Work request
Copy out every line of the data that has the word "Mattresses" somewhere in it.
[[ Material to process open ]]
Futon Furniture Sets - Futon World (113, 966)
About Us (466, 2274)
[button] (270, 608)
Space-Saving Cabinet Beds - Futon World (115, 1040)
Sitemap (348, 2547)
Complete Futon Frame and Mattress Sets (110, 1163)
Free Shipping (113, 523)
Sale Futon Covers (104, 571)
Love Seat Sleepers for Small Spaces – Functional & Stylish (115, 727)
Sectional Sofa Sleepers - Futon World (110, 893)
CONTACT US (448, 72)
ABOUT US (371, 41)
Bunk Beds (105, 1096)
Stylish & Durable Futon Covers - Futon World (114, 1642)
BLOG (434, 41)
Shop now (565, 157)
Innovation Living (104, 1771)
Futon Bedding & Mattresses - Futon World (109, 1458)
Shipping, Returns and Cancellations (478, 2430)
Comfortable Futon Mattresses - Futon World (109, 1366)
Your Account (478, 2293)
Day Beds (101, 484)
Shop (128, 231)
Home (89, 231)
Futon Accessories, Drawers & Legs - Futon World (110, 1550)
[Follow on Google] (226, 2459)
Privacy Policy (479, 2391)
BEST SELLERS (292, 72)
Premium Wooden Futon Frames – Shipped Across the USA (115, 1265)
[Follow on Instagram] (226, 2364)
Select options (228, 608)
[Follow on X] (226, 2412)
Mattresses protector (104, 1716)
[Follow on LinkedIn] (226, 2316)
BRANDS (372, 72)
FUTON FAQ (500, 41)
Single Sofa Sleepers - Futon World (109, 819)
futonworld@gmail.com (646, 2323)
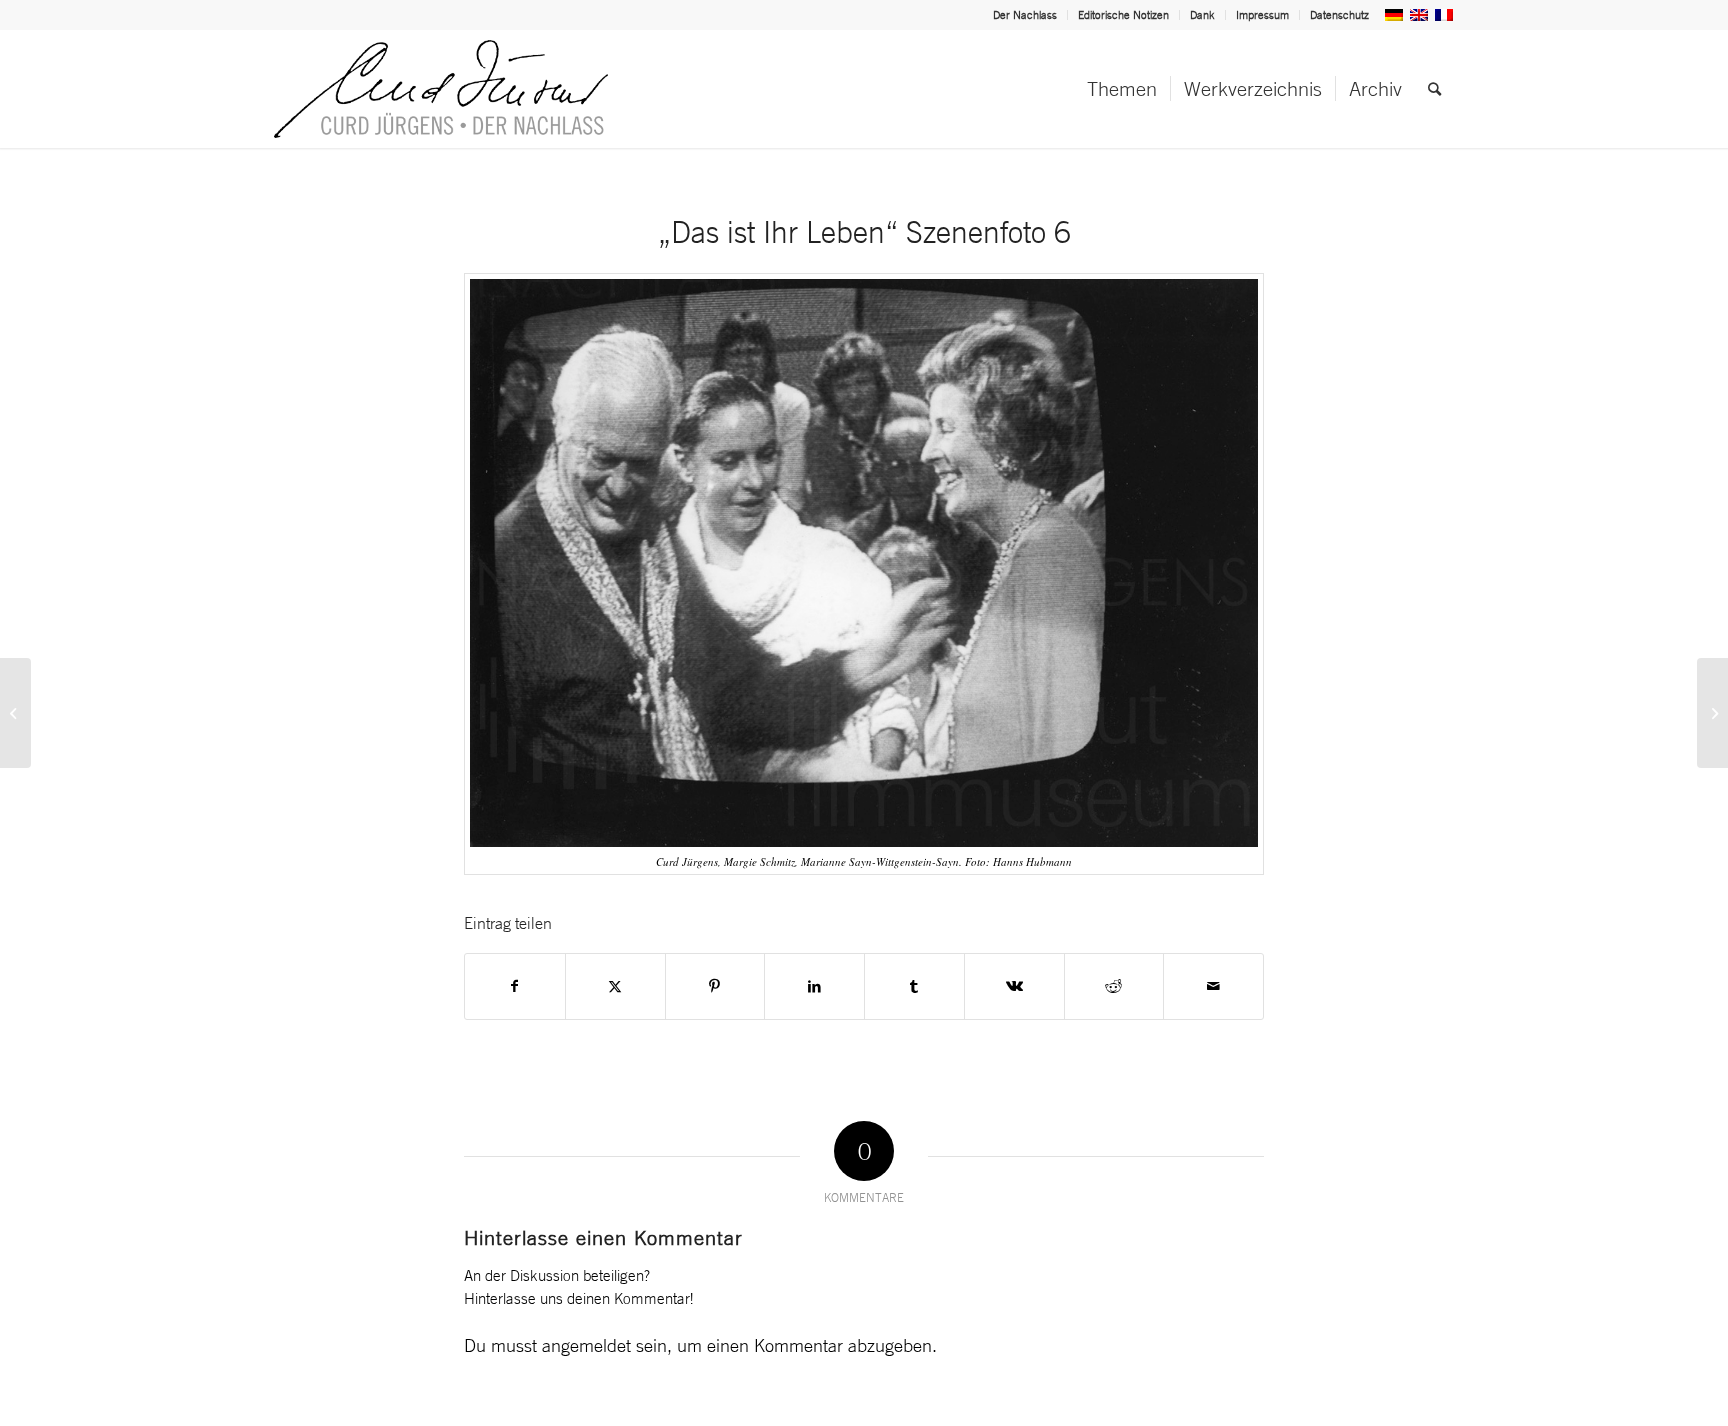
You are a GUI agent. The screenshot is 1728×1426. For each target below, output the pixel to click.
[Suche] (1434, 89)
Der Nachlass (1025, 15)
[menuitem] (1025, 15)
[[ Material to process closed ]]
Solution for this exercise
Futon Bedding & Mattresses - Futon World (109, 1458)
Comfortable Futon Mattresses - Futon World (109, 1366)
Mattresses protector (104, 1716)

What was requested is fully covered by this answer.